Violencia institucional estatal. El TSJ confirmó condenas a policías involucrados en el homicidio del joven Blas Correas
Sures Noticias
La Sala Penal de Tribunal Superior de Justicia (TSJ), por unanimidad, rechazó los recursos de casación presentados por las defensas de los policías Lucas Damián Gómez y Javier Catriel Alarcón. Estos uniformados habían sido condenados a prisión perpetua por el homicidio del joven Blas Correas, ocurrido el 6 de agosto de 2020, durante un control vehicular llevado a cabo en la avenida Vélez Sársfield, de la ciudad de Córdoba.
Entre otras consideraciones, el máximo tribunal provincial señaló que la evasión al control policial, mediante la aceleración del automóvil, no habilitaba ni siquiera a desenfundar un arma de fuego y menos aún a apuntar contra los ocupantes del auto y disparar. “No existió agresión ilegítima, ni se presentó una situación que exigiera, en legítimo ejercicio del cargo, el uso de armas de fuego”, enfatizó la Sala Penal del TSJ.
De esta forma, los vocales Sebastián López Peña (autor del primer voto), Aída Tarditti y María Marta Cáceres de Bollati descartaron que en el hecho haya existido un exceso en la legítima defensa o un ejercicio legítimo del cargo, como argumentaba la defensa. “El accionar policial resultó, a todas luces innecesario, desproporcionado e ilegal, a tal punto que no puede afirmarse que se haya actuado en cumplimiento del deber y en legítima defensa propia”, subrayó el TSJ.
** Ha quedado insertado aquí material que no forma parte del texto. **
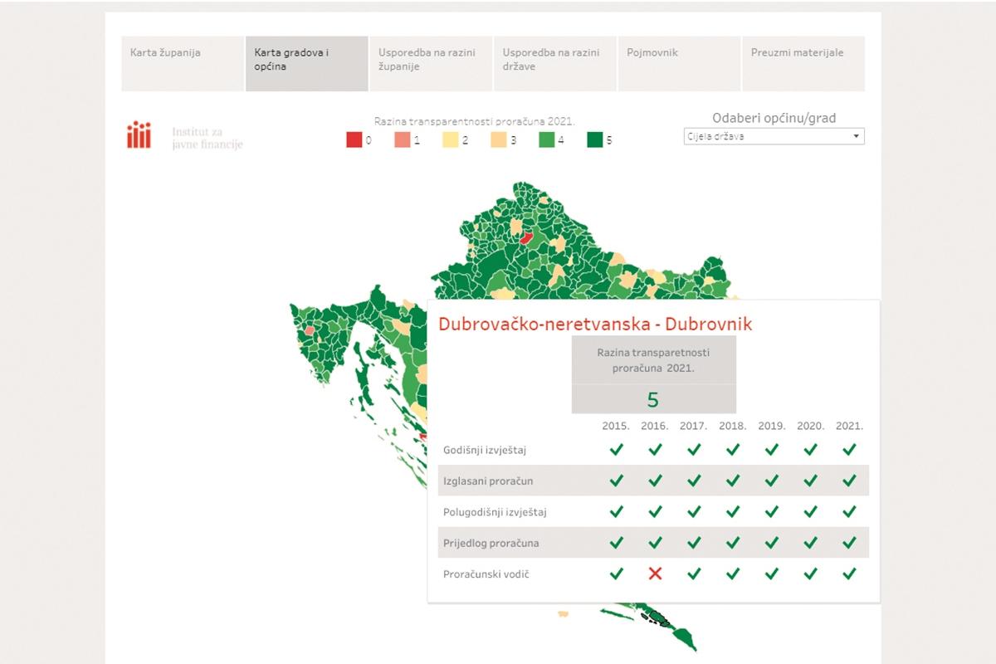Click Prijedlog proračuna 2019 checkmark

(x=772, y=543)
La sentencia también rechaza los planteos defensivos del subcomisario Sergio Alejandro González, el comisario inspector Walter Eduardo Soria, el subcomisario Enzo Gustavo Quiroga y el comisario inspector Jorge Ariel Galleguillo, superiores jerárquicos de los autores del homicidio. Estos jefes policiales habían sido condenados por la Cámara Criminal y Correccional de 8° Nominación por los delitos de incumplimiento de la obligación de promover la persecución de delincuentes y encubrimiento por favorecimiento personal.

El TSJ remarcó que ninguno de los acusados dispuso que los autores de la balacera fueran conducidos ante la autoridad competente. “Lejos de preservar la prueba vinculada a ese evento, los altos funcionarios policiales permitieron que los involucrados en un suceso -que necesitaba esclarecimiento por parte de la justicia- realizaran un ‘falso’ rastrillaje y que simularan el hallazgo del arma colocada previamente por ellos”, remarca el fallo.
En este sentido, la resolución puntualiza que el “plantado del arma” no era una conducta delictiva imprevisible frente el accionar previo de los policías acusados, quienes no sólo dispararon contra civiles, sino que omitieron informar esa situación a la central de telecomunicaciones de la policía (101). Como consecuencia, era posible inferir que continuarían con su plan de ocultamiento.
Asimismo, la Sala Penal confirmó las condenas impuestas al cabo Juan Orlando Ramírez por el delito de vejaciones (ocurrido en un hecho completamente diferente); al cabo Leandro Alexis Quevedo por encubrimiento por omisión de denuncia y falso testimonio; al oficial ayudante Ezequiel Agustín Vélez por falso testimonio; y al comisario Juan Antonio Gatica por encubrimiento por omisión de denuncia.